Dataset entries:
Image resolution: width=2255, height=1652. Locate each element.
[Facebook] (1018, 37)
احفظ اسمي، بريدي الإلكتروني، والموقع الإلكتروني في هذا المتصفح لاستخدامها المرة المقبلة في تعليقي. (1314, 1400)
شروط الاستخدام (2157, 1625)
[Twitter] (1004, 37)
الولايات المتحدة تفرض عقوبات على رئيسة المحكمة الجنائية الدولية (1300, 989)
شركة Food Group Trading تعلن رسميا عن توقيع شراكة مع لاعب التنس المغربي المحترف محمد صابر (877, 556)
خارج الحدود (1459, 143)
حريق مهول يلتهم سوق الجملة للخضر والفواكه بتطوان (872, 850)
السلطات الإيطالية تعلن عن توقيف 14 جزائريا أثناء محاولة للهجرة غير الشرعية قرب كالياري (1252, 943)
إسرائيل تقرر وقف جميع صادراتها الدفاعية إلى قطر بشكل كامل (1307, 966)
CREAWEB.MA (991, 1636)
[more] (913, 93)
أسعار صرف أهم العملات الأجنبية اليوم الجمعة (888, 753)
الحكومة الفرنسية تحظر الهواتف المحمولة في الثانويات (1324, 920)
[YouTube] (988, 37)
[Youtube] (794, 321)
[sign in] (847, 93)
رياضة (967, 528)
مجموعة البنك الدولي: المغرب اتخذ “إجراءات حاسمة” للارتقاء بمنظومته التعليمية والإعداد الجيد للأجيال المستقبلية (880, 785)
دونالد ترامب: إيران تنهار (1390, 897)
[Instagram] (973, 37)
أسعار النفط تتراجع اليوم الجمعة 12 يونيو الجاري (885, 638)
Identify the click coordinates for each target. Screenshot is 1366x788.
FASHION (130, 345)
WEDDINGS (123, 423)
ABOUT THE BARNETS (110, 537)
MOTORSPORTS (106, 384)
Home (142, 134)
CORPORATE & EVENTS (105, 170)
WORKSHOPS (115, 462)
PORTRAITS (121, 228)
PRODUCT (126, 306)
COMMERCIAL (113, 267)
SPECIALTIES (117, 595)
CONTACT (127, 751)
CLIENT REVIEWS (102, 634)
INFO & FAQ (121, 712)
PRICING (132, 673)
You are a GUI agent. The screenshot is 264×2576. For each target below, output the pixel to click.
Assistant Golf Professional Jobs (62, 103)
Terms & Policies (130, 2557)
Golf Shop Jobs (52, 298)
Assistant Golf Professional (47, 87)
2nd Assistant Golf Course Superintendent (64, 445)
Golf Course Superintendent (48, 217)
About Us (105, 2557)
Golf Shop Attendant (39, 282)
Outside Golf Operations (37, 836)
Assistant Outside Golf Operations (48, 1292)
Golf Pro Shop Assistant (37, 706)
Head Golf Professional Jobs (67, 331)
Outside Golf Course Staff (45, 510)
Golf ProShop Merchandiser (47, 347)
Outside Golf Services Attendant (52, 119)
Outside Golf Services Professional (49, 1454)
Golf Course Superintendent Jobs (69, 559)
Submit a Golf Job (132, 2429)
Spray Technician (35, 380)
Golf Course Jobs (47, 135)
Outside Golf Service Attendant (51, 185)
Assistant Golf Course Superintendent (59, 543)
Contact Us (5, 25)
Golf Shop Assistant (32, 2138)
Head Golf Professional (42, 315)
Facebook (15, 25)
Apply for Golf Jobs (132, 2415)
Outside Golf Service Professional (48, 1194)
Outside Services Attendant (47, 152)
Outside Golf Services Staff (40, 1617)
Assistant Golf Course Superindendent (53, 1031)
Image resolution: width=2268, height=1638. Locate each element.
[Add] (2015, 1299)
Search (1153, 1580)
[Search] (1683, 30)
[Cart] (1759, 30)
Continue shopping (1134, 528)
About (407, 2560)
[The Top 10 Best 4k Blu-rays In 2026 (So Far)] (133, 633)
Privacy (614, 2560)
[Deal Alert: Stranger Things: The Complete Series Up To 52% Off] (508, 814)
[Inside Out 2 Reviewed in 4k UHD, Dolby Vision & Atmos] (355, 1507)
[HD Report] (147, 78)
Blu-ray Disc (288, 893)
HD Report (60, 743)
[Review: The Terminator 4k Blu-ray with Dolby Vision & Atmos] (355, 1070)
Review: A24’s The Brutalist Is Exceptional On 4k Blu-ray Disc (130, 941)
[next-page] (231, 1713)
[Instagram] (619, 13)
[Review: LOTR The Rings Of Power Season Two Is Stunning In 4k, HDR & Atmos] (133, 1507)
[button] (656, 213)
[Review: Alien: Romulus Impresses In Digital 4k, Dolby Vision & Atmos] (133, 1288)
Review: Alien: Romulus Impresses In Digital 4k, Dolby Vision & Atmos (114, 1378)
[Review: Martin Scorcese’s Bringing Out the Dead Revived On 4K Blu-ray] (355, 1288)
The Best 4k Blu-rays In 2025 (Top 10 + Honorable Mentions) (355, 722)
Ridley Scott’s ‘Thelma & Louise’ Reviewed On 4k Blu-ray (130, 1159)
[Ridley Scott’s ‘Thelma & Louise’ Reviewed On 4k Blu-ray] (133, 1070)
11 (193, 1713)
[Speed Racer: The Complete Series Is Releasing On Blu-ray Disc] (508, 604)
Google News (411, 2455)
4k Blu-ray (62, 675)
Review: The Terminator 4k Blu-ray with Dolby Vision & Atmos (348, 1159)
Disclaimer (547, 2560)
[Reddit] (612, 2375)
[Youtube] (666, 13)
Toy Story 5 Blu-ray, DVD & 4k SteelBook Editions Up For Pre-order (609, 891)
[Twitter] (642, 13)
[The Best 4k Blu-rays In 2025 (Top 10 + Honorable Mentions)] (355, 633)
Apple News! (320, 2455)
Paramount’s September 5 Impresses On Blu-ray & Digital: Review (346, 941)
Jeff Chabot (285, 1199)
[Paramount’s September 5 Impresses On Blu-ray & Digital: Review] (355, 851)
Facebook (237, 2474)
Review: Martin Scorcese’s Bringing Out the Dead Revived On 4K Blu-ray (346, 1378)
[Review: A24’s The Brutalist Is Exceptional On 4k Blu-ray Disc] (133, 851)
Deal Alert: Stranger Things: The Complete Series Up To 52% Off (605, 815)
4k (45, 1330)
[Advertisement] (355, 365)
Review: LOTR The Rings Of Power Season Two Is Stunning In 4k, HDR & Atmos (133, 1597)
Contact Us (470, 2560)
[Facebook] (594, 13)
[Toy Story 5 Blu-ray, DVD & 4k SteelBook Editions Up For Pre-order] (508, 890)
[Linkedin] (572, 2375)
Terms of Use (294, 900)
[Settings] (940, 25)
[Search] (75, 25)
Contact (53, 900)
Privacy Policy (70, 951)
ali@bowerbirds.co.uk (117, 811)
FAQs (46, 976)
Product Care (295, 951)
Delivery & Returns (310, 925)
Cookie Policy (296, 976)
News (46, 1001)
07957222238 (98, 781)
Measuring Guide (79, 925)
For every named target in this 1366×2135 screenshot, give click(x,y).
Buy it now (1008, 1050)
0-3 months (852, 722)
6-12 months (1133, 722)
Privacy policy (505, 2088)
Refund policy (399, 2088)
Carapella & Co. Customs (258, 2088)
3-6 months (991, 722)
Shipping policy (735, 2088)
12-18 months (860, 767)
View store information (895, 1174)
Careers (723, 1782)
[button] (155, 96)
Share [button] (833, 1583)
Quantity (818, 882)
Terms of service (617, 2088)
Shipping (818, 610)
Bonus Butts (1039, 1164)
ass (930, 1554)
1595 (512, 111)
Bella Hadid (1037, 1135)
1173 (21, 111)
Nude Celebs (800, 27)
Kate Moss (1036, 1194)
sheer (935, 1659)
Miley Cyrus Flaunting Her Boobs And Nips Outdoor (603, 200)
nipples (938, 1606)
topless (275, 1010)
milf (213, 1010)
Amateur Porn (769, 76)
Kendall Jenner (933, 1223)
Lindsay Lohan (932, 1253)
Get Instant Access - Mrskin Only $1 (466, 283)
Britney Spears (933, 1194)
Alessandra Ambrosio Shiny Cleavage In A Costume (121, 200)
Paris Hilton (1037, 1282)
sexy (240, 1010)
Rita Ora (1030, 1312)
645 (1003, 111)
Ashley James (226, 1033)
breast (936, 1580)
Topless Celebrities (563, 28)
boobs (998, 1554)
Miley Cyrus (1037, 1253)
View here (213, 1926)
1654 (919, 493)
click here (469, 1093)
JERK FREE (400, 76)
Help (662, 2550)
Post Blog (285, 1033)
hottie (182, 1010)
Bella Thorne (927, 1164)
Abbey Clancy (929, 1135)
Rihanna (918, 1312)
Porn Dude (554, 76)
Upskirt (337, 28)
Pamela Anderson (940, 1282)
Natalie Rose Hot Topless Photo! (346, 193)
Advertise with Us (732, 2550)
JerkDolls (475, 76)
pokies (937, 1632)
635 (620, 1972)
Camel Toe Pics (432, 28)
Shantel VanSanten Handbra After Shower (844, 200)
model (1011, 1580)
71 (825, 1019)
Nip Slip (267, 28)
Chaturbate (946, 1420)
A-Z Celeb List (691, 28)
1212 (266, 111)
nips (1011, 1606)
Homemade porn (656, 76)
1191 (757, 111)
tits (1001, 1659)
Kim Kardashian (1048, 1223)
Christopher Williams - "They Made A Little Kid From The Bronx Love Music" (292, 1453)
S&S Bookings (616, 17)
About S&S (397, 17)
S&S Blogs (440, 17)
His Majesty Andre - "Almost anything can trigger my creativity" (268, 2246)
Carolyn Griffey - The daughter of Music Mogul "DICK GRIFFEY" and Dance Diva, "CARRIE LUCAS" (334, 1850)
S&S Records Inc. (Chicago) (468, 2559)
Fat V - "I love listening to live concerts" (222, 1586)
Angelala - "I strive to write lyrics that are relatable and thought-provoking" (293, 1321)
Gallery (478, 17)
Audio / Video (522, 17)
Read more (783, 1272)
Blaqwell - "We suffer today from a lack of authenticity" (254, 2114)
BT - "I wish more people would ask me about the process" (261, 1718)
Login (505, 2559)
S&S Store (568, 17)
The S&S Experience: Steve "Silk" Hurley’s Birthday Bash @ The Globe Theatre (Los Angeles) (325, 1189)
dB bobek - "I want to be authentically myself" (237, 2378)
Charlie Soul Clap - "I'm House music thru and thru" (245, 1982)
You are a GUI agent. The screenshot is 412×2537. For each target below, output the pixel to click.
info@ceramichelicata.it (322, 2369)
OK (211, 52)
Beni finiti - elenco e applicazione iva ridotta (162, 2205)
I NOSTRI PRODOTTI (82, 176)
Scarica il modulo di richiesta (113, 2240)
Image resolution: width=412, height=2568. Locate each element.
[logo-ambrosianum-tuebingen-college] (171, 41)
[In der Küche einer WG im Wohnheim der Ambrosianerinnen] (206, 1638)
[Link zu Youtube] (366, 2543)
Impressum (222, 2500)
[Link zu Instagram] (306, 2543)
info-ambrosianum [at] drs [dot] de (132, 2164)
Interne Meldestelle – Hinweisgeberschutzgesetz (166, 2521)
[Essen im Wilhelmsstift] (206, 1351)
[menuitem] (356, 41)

What the task asks ▸ Your task for the entries above: copy exactly the span starting with the line with "[sign in] (847, 93)" and going on through the line with "Golf Course Superintendent (48, 217)", both lines included, and nothing else.

Written response ▸
[sign in] (847, 93)
رياضة (967, 528)
مجموعة البنك الدولي: المغرب اتخذ “إجراءات حاسمة” للارتقاء بمنظومته التعليمية والإعداد الجيد للأجيال المستقبلية (880, 785)
دونالد ترامب: إيران تنهار (1390, 897)
[Instagram] (973, 37)
أسعار النفط تتراجع اليوم الجمعة 12 يونيو الجاري (885, 638)
Identify the click coordinates for each target. Screenshot is 1366x788.
FASHION (130, 345)
WEDDINGS (123, 423)
ABOUT THE BARNETS (110, 537)
MOTORSPORTS (106, 384)
Home (142, 134)
CORPORATE & EVENTS (105, 170)
WORKSHOPS (115, 462)
PORTRAITS (121, 228)
PRODUCT (126, 306)
COMMERCIAL (113, 267)
SPECIALTIES (117, 595)
CONTACT (127, 751)
CLIENT REVIEWS (102, 634)
INFO & FAQ (121, 712)
PRICING (132, 673)
You are a GUI agent. The screenshot is 264×2576. For each target below, output the pixel to click.
Assistant Golf Professional Jobs (62, 103)
Terms & Policies (130, 2557)
Golf Shop Jobs (52, 298)
Assistant Golf Professional (47, 87)
2nd Assistant Golf Course Superintendent (64, 445)
Golf Course Superintendent (48, 217)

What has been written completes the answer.